# Homework Help: A wave speed of a hanging chain

1. Jan 29, 2010

### Gravitino22

1. The problem statement, all variables and given/known data

Problem 5 from: http://www.swccd.edu/~jveal/phys274/images/hw01.pdf in case you dont understand my text.

A chain of linear mass density u, and length L is hang-
ing from a ceiling. There is a wave moving vertically
along its length. a) Is the propagation speed constant?
time it takes the wave to move along the full length is
given by

t=2$$\sqrt{\frac{L}{g}}$$
2. Relevant equations
String waves speed: $$\frac{u}{T}$$$$\frac{\delta ^{2}y}{\delta t^{2}}$$= $$\frac{\delta ^{2}y}{\delta x^{2}}$$

3. The attempt at a solution
Ive spent 2 hours trying to use the forumula for a string waves speed but I really dont understand the concept of solving the partial differential equations.
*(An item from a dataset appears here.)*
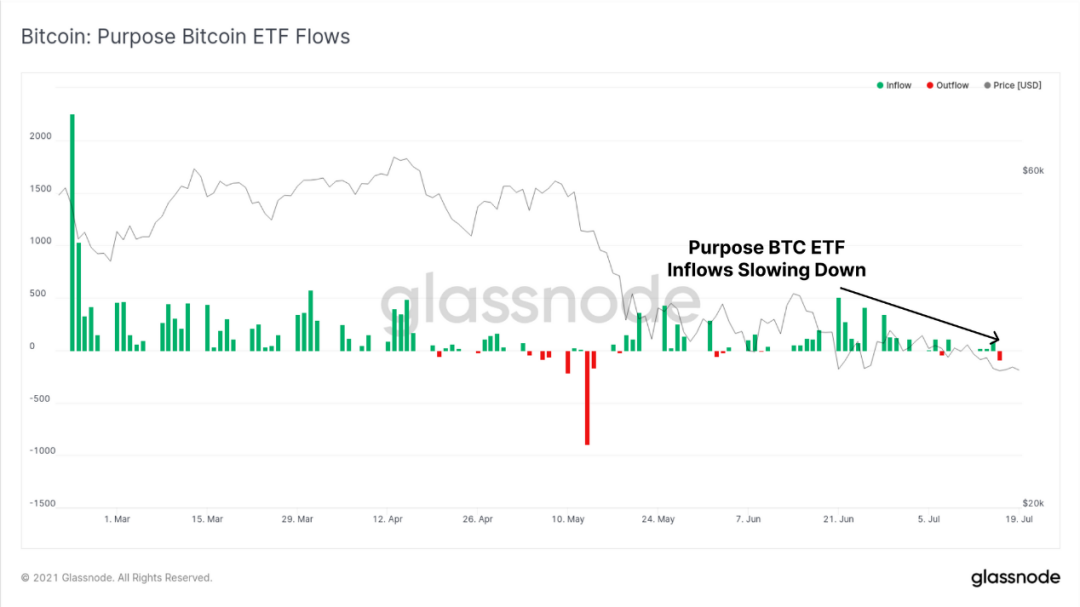Toggle the Price [USD] legend entry
The height and width of the screenshot is (607, 1080).
tap(1012, 85)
I know that the propagation speed is not constant because of gravity but i dont know how to apply that to the formula.

btw used delta for partial derivatives.

Thanks alot :)

Last edited: Jan 29, 2010
2. Jan 29, 2010

### Staff: Mentor

Hint: Make use of the results of problem 2.

3. Jan 29, 2010

### Gravitino22

Yes, ive tried that approach but i think the awnser lies in the differential equation that i posted which is where the velocity of the wave in a string is derived from. Unless iam overcomplicating myself and iam not seeing something.

Because i know that T=uLg and the time would be L/v but i still dont see where i would get a 2 from plugging that stuff in.

4. Jan 30, 2010

### Staff: Mentor

Show what you've tried.

Careful. The tension--and thus the speed--varies along the chain. So neither of those two expressions are correct.

Try this. Write the tension as a function of distance (x) from the bottom. Then set up and solve a simple differential equation, realizing that v = dx/dt.

5. Jan 30, 2010

### Gravitino22

Ahhhh i finally got it. THANKS ALOT. My problem was that i didnt understand the concept well enough to understand that tension varies with the speed. Was easier than i thought.